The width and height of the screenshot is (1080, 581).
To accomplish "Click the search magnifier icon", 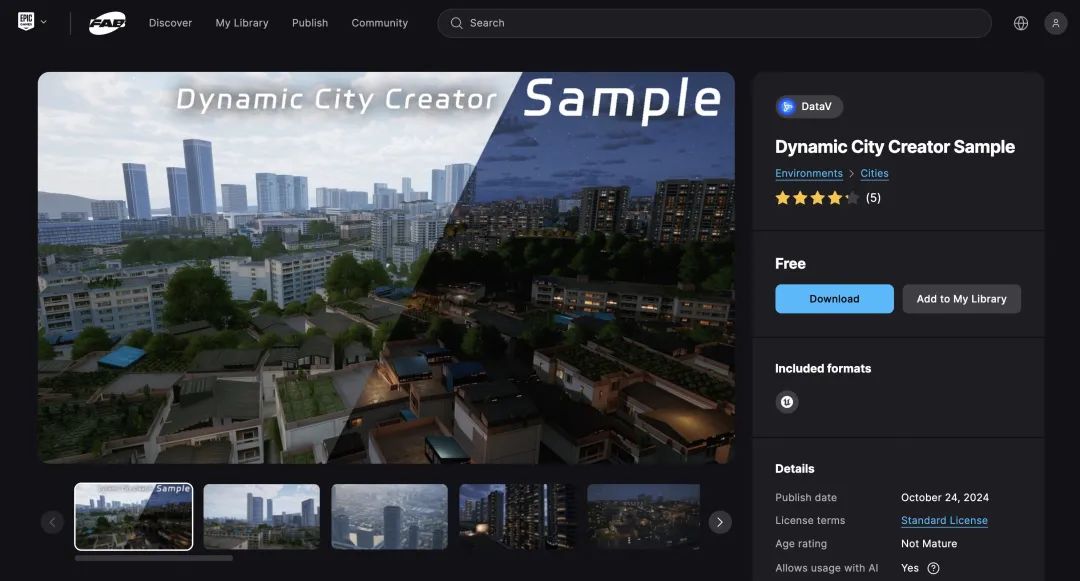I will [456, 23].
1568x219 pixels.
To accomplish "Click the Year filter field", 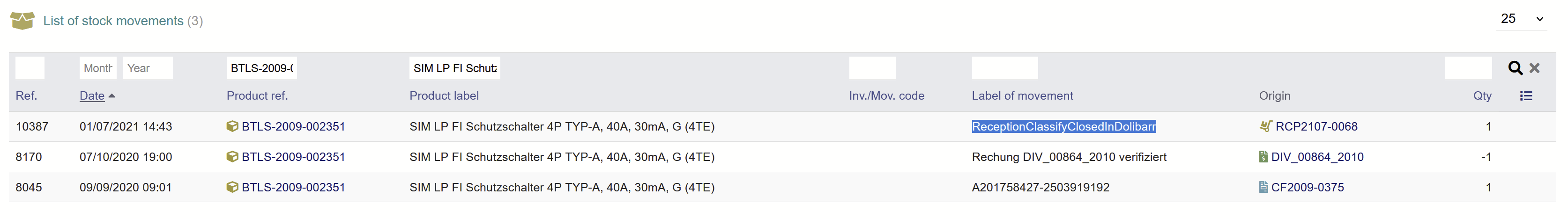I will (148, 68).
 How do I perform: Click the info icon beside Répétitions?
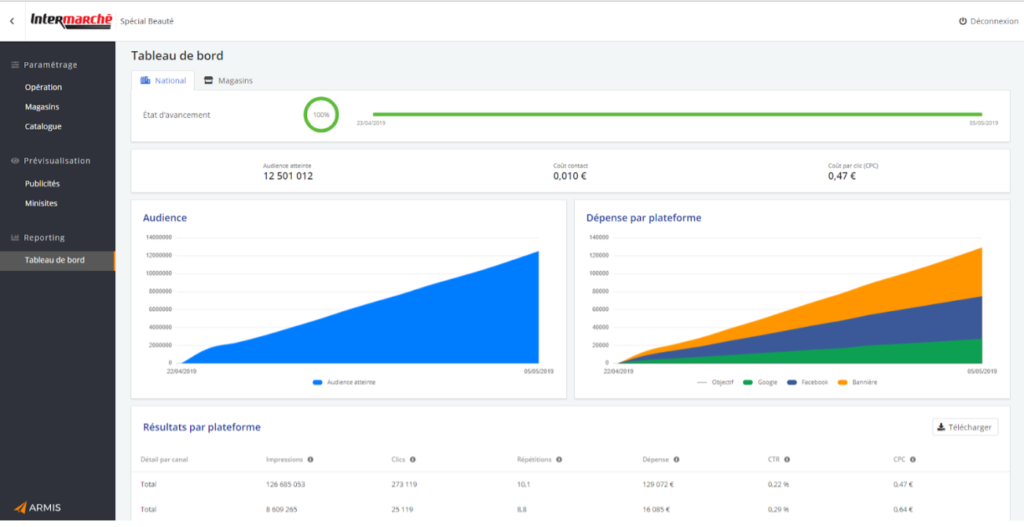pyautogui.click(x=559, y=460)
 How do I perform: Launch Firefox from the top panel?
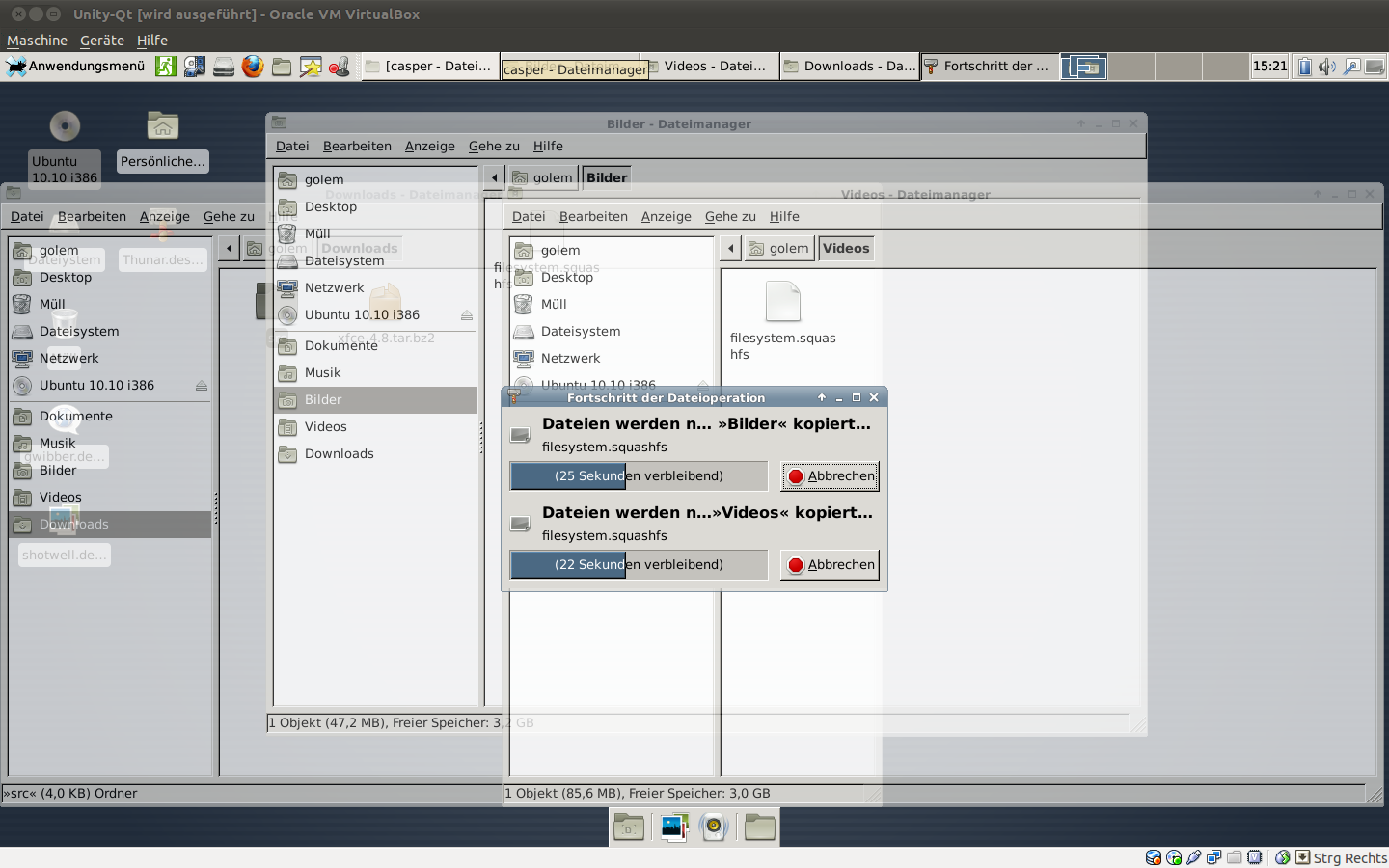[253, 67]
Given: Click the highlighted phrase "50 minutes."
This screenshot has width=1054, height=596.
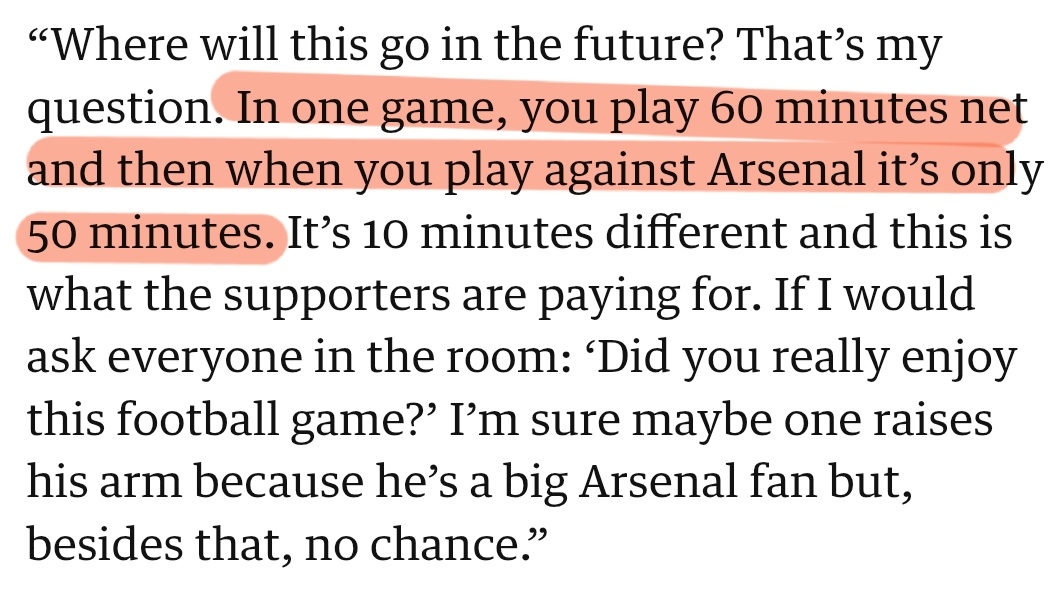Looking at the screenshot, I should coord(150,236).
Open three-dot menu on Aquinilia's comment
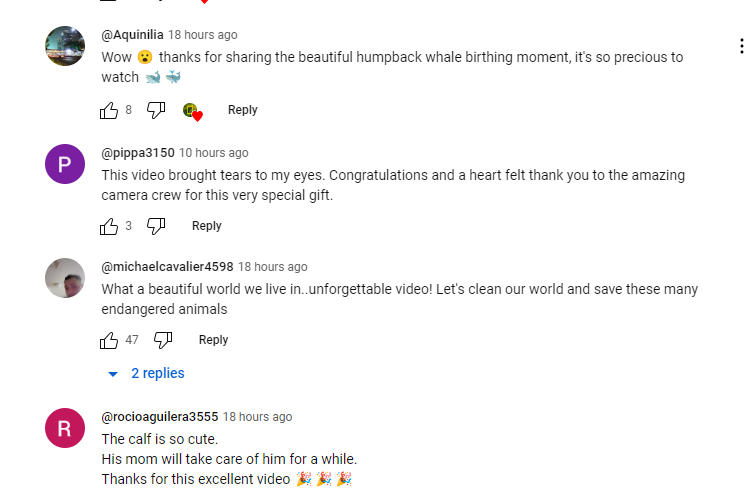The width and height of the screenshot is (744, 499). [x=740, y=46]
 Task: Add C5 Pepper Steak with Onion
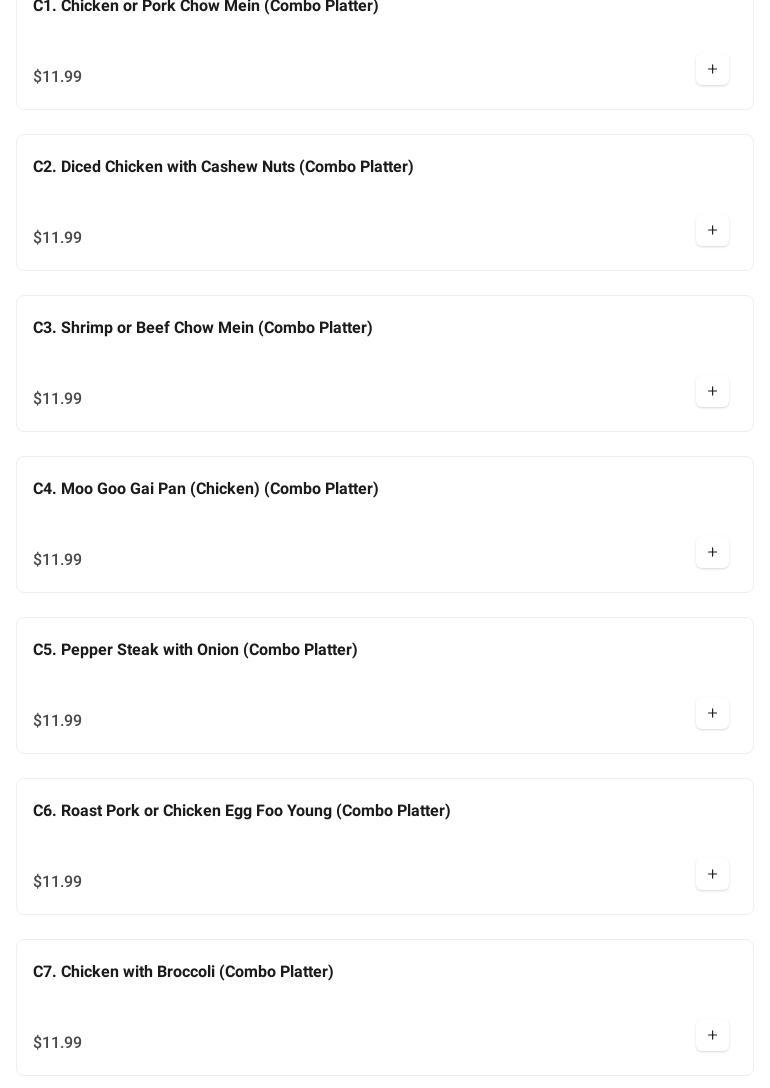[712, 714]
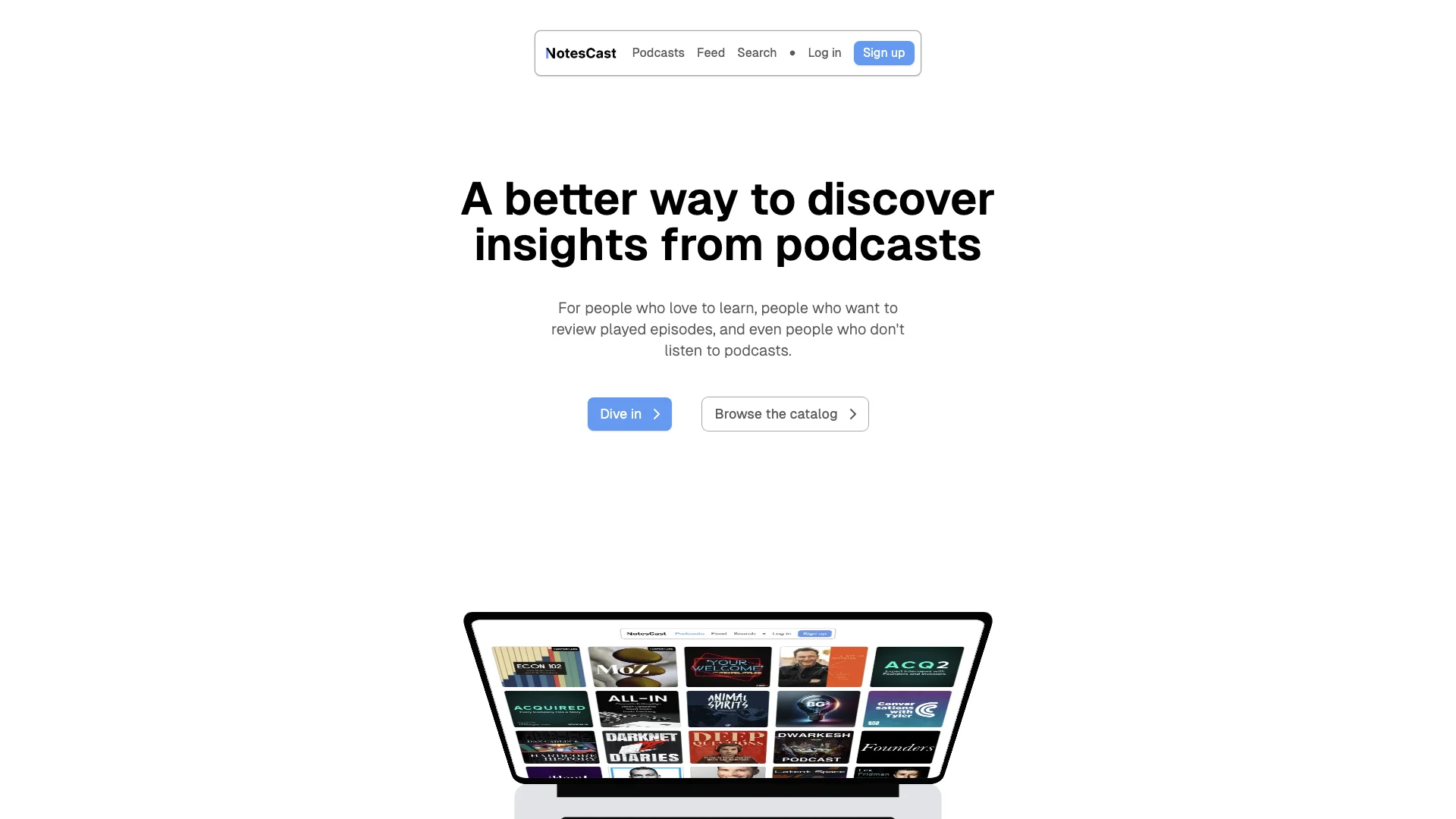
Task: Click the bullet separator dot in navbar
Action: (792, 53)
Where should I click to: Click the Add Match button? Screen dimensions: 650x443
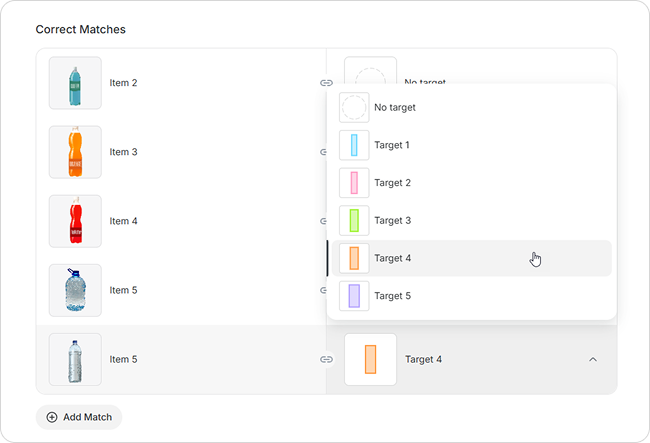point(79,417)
:::::
→ **THE PROBLEM**
With the pictures excluded, the line containing "Task: Add C5 Pepper Steak with Onion" and every line after it through the end of the data above are to be transcribed exactly, and nothing more.

→ **YOUR SOLUTION**
 Task: Add C5 Pepper Steak with Onion
[712, 714]
Task: Click the bullet separator dot in navbar
Action: (792, 53)
Where should I click to: Click the Add Match button? Screen dimensions: 650x443
point(79,417)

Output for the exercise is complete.